Generating Brute Force Word Lists From Personal Info

I've noticed a trend when working on my web security side projects. I was looking through passwords used in leaked databases (you can find a couple here) and I found that a lot of passwords follow common patterns. A large amount of them are based off of things people see or use in their daily lives or based off their personal information.

For example, a huge number of passwords in the rockyou word list are someone's name, and then a random number appended to the end. Other common patterns I've seen are

  • the names of children, family members, or pets, and concatenations thereof
  • an important date, like an anniversary
  • a city name
  • a telephone number
  • a book title or book character's name
  • the name of a band or musician
  • the make or model of a car

This is interesting for brute forcing, because if someone were conducting a targeted attack, that person should be able to find a lot of this information about their target on-line. If the attacker were to collate this info, and generate a word list using common formats from that information, then they'd have a much higher chance of success using brute force than they would using common word lists.

Append some numbers to any of these, maybe change an "e" to a "3", and you've got a very common password. For example, if we know that our target's name is Bob and his wife's name is Jill, than we'd use something like

bob
bobjill
bobji11
bob1
jill1
...
bob9999
jill9999

Using jargon or common terms from the target's profession is also a common tactic, as shown by this blog post.

The Program

I wrote a word-list generator in D that uses this concept. It takes things like names, dates of birth, and favorite bands and appends common strings to the end of them and even concatenates the given phrases together. The results are then written to a word-list file for brute forcing. The code and instructions can be found here.

D Rocks

Man, I'm just going to gush about D for a second here.

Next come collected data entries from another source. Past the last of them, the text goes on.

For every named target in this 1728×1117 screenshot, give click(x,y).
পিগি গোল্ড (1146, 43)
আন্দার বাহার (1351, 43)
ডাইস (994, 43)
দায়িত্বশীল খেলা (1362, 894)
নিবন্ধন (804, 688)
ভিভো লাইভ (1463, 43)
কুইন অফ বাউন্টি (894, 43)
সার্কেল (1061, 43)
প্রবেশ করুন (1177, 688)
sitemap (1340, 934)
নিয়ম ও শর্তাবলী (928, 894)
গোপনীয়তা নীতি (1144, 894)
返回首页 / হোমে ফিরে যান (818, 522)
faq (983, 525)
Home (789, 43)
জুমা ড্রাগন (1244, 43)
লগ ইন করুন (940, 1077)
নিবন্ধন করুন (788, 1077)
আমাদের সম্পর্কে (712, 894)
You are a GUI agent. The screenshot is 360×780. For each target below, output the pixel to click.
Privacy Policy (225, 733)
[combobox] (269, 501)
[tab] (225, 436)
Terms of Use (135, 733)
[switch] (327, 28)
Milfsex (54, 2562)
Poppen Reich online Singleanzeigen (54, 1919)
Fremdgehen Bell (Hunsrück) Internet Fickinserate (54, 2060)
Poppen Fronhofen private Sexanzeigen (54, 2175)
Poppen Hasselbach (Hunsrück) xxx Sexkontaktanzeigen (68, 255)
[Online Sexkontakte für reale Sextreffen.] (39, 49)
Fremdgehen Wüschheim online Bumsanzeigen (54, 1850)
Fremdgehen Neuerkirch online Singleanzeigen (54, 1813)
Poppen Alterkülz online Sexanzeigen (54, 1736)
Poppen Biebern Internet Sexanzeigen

Because of the way ranges are designed, I've managed to remove almost all memory allocations on the heap in the code. When generating a word list with 9,342 guesses for a total of 80kB, I was able to bring allocations down to less than 3,000 bytes.

How was I able to do this? Well, as an example, how often do you see code that takes a bunch of substrings, concatenates them together, and then returns the string to a function which does something else to it? Here's some code to illustrate

import std.stdio;
import std.string;

void main()
{
    string result;

    string name = chomp(readln()); // target first name
    result ~= name ~ "\n";
    result ~= name ~ "zxcvbnm\n";
    result ~= name ~ "qwerty\n";

    auto f = File("name.txt");
    f.write(result);
}

There are a lot of unnecessary allocations in this code. Instead of writing to a temporary to hold our file data, why not just write directly to the file? Also, we can use D's ranges in order to remove concatenations of substrings:

import std.stdio;
import std.range;
import std.algorithm.iteration;

void main()
{
    auto f = File("name.txt");
    auto output = f.lockingTextWriter();

    auto user_input = readln();
    auto name = user_input.filter!(a => !a.isWhite);
    output.put(chain(
        name, "\n",
        name, "zxcvbnm\n",
        name, "qwerty\n"
    ));
}

Here, we're using string literals with chain to create a lazy range over already existing memory. As our code iterates over the chain, the chain struct handles giving the next character of each given substring.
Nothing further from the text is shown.